Un dossier médical « truffé d’incohérences »
De quoi ? Cinq mois après, « on ne le sait toujours pas« , se désole Angélique. Toutes les tentatives pour connaître les dernières heures de sa mère se heurteront « à un mur ». Ils n’obtiendront que de haute lutte un dossier médical « truffé d’incohérences ».
Elle dénonce des « phrases assassines », comme lorsque cette cadre de santé, agacée par ses questions, lui conseille « d’appeler le service des réclamations », comme si « un sac à main » avait été perdu, s’indigne la quadragénaire, qui a porté plainte avec ses trois sœurs et son père pour « homicide involontaire ».
Le 8 décembre 2018, Silvio Zanin reçoit lui aussi un appel du même hôpital : sa femme Claudette, 51 ans, vient de mourir après avoir été admise trois jours plus tôt pour de violentes douleurs au ventre – on lui diagnostiquera une « pancréatite aiguë ».
« Je me suis retrouvé seul avec ma femme décédée. Un médecin arrive, il me dit : Je ne connais pas le cas, je vous présente mes condoléances, et puis il parti… Et après, plus rien », se souvient ce formateur hygiène de 57 ans qui vit à Éloyes, entre Remiremont et Épinal.
Lui non plus ne sait toujours pas, quatre ans après, pourquoi son épouse est décédée : « On n’a pas de réponse sur ce qui s’est passé ».

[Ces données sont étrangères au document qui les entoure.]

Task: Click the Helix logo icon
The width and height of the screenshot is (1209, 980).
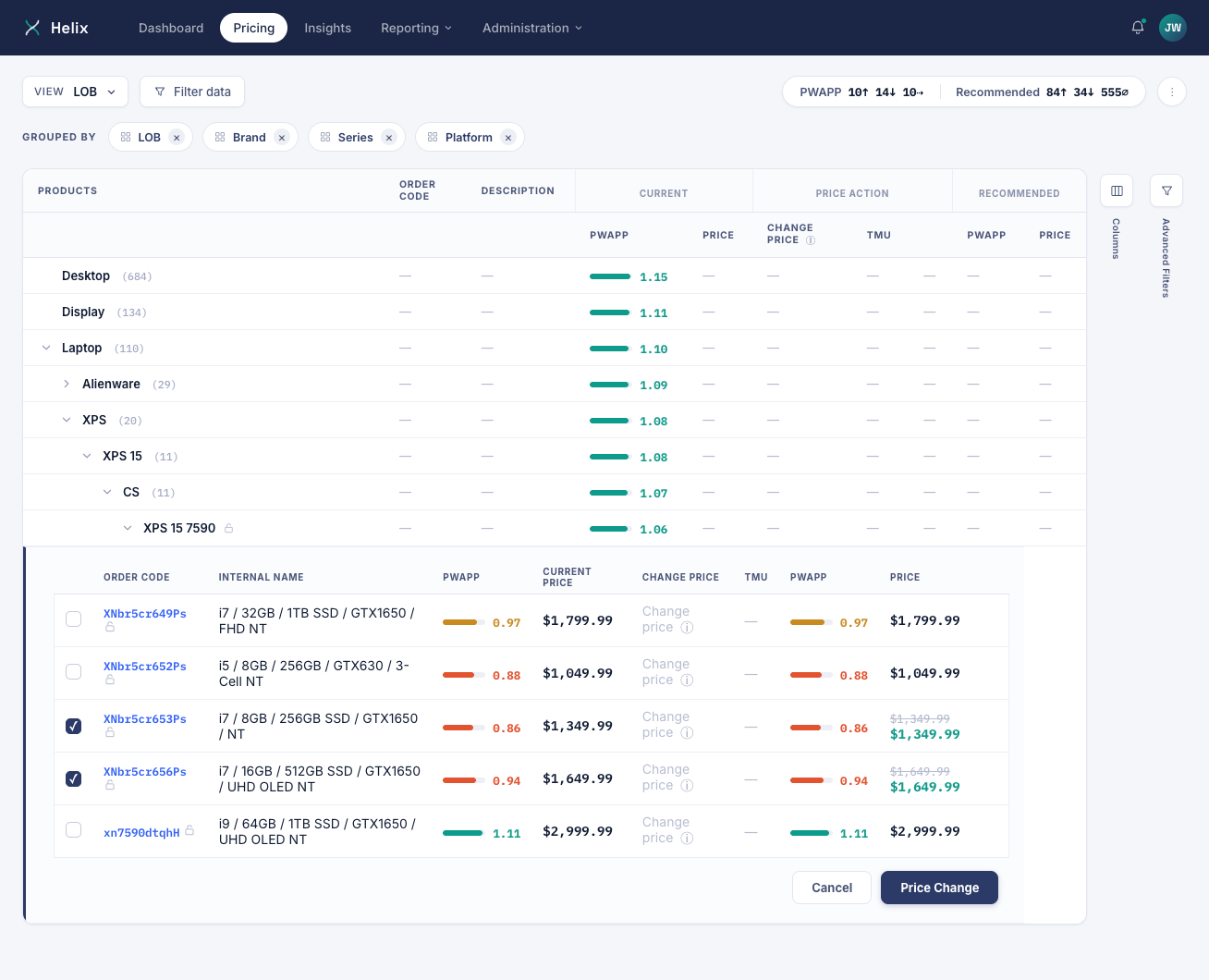Action: 32,28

M. Zanin, qui a réussi à obtenir, également avec difficulté, le dossier médical, y a dénombré « huit erreurs ». Lui aussi dénonce des propos qu’il juge peu empathiques : « Un médecin m’a dit: j’ai 42 patients, c’est pas du cas par cas, je ne peux pas sauver la vie de tout le monde ».
Quatre plaintes déposées
La médiatisation récente des plaintes contre l’hôpital vosgien l’a décidé à saisir à son tour la justice, plusieurs années après la mort de Claudette : pour l’heure, quatre plaintes ont été déposées, trois pour homicide involontaire (trois femmes décédées entre 2020 et 2022) et une pour mise en danger de la vie d’autrui.

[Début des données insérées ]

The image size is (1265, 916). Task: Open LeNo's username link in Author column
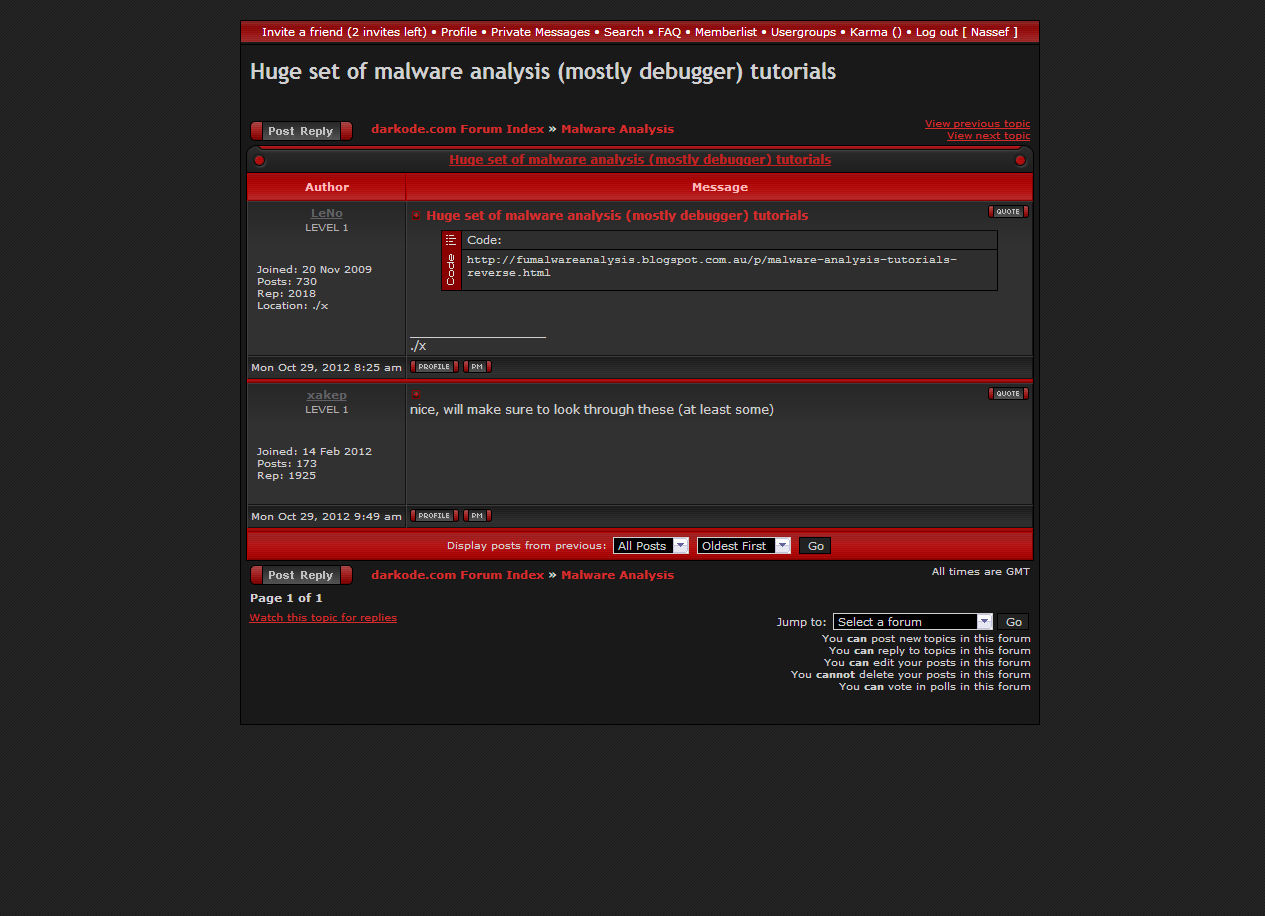pyautogui.click(x=327, y=213)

Le parquet d’Épinal a également ouvert une information judiciaire contre X pour homicide involontaire.
La plainte de M. Zanin et de ses trois enfants, également pour homicide involontaire, sera la cinquième et devrait être déposée la semaine prochaine par Me Nancy Risacher, qui défend les autres proches.
« Le trait commun de ces (cinq) plaintes, c’est le flou », « l’opacité » et le côté « nébuleux » des explications de l’hôpital, estime l’avocate, contactée par d’autres personnes qui pourraient aussi saisir la justice dans ce dossier.
Une « procédure en responsabilité administrative » contre l’établissement est également en préparation, ajoute Me Risacher, selon laquelle la situation à Remiremont ne saurait être totalement « mise sur le compte » des difficultés de l’hôpital public en France, « à l’agonie ».
Sollicitée par l’AFP, la direction de l’hôpital vosgien a décliné toute demande d’interview. Dans un communiqué, elle dit être « à l’entière disposition des familles concernées pour les recevoir et tenter de leur apporter des réponses ».
Une proposition qui « arrive un peu tard », balaie Angélique Souque. Elle projette de créer avec ses sœurs une association pour « rassembler les personnes qui ont vécu les mêmes choses ». « On fait ça pour nos proches, pour qu’ils ne soient pas partis pour rien ».